Kamanziet al., 2010, p. 2

Il est aussi possible d’identifier des tendances d’ordre plus macro-sociologique. En observant les modalités des transferts intergénérationnels au sein des familles françaises, Chauvel (2002, 2010) a noté une augmentation de ces transferts au fil des ans, et en particulier depuis les années soixante-dix. Une bonne partie de ces observations s’appliquent au cas québécois, comme le note Simon Langlois :

De nos jours, une partie des classes moyennes réussit plus difficilement à améliorer sensiblement son sort en cours de vie. Et l’approche de la retraite pour plusieurs de ses membres ne va pas améliorer les choses. De même, les perspectives de mobilité vers le haut s’assombrissent depuis quelques années. L’accès à l’éducation et au diplôme risque de devenir plus coûteux dans l’avenir, la croissance des bons emplois industriels ralentit, (…) la concurrence entre diplômés se fera plus vive, la capacité de l’État à redistribuer les ressources devient moins forte.

Langlois, 2012

Dans la plupart des pays, y compris le Québec, les trajectoires plus stables des parents contrastent souvent avec l’instabilité des carrières de leurs enfants. Cette situation est encore plus fréquente aujourd’hui que ce n’était le cas pour les générations précédentes. En effet, les jeunes commencent souvent leur carrière dans un contexte de conciliation travail-études, en occupant un emploi dans le secteur des services, dans des petites entreprises ou dans le secteur communautaire, où les conditions de travail ne sont pas toujours les meilleures.

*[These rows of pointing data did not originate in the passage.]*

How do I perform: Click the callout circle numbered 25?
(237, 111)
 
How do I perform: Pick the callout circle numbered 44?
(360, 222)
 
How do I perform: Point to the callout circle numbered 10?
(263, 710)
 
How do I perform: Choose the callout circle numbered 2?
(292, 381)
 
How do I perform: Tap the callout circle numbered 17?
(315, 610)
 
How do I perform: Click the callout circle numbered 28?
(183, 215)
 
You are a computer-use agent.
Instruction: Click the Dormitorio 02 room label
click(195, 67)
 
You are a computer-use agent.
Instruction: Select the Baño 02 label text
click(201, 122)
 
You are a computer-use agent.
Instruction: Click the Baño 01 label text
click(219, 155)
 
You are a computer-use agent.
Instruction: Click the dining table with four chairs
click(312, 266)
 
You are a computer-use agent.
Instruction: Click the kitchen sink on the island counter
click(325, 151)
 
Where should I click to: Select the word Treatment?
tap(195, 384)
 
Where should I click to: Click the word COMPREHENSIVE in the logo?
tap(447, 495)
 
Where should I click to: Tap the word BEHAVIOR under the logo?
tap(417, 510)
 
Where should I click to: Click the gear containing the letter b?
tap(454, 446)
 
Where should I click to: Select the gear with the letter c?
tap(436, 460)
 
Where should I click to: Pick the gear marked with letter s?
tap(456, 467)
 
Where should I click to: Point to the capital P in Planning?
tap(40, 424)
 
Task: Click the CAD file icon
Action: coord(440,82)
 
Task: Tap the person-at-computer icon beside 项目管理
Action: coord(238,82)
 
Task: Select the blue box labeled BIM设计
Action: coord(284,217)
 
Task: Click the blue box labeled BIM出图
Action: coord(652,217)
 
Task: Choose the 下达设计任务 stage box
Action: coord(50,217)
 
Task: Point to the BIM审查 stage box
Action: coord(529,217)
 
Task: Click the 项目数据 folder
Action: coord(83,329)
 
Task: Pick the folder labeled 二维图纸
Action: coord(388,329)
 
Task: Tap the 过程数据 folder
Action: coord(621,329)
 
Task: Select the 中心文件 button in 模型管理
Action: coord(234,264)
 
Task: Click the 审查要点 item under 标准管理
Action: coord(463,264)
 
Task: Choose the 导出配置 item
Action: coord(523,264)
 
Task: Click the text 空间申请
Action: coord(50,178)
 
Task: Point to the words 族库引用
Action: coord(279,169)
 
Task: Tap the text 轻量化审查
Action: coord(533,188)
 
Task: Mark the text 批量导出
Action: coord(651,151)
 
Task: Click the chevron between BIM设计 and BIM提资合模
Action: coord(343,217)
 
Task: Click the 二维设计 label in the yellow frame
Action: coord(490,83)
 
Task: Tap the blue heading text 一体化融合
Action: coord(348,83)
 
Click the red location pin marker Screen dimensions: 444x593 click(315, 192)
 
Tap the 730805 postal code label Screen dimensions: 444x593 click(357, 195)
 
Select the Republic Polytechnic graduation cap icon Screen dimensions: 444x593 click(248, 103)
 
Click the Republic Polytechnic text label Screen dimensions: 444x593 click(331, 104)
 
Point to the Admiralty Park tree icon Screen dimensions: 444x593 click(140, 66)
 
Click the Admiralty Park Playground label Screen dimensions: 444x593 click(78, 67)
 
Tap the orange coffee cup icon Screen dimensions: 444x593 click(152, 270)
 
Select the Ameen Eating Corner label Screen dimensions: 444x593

De la conciliation travail-famille à la conciliation travail-études

Les travaux sur la conciliation travail-études s’inscrivent dans la suite des travaux sur la conciliation travail-famille et plus récemment sur la conciliation famille-travail-études. La conciliation travail-famille fait référence à l’idée d’articuler ou de conjuguer les responsabilités professionnelles liées à l’emploi, d’une part, et les responsabilités et activités familiales ou personnelles, d’autre part (Duxbury et Higgins, 1991; Families and Work Institute, 1998; Tremblay, 2012a, b). C’est l’expression « conflit travail-famille » qui a d’abord été utilisée, essentiellement par les psychologues, pour désigner les conflits de rôle. Les travaux dans ce champ ont permis de dégager trois formes de conflits : conflits de temps, de tension et de comportement, des éléments que l’on a ensuite pu appliquer à l’analyse de la conciliation famille-travail-études (CCF, 2011) et à la conciliation travail-études. Dans ce dernier cas, toutefois, il faut noter qu’il existe moins de travaux portant sur la question du temps, qui nous intéresse plus particulièrement, que sur l’impact du travail sur les résultats scolaires (Bourdonet al., 2007a, 2007b; Roy, 2008, 2006). Ces études se concentrent sur certains éléments dont nous avons identifié l’importance, tels que le soutien familial, l’aide financière, la possibilité de réseautage et le capital social offert aux jeunes par la famille. Cependant, l’accent est mis sur le résultat final : la persévérance et la réussite scolaire. « Ces résultats sur le soutien parental aux études expriment certainement des formes de solidarités familiales au regard des études, et celles-ci constitueraient, selon la littérature scientifique, un point d’appui à la réussite » (Roy, 2015, p. 77). Notre recherche porte plus spécifiquement sur la conciliation et l’articulation des temps sociaux, comme processus dynamique influencé par plusieurs variables, dont la famille, avec ses caractéristiques et formes de réciprocité. Dans cette perspective, la conciliation travail-études est étroitement reliée à la dimension des parcours de vie et des inégalités. La difficulté à articuler les différents temps de la vie (travail, famille, études, loisirs) peut mener à une accumulation de désavantages qui se répercutent dans les études et, plus généralement, dans les autres sphères de la vie.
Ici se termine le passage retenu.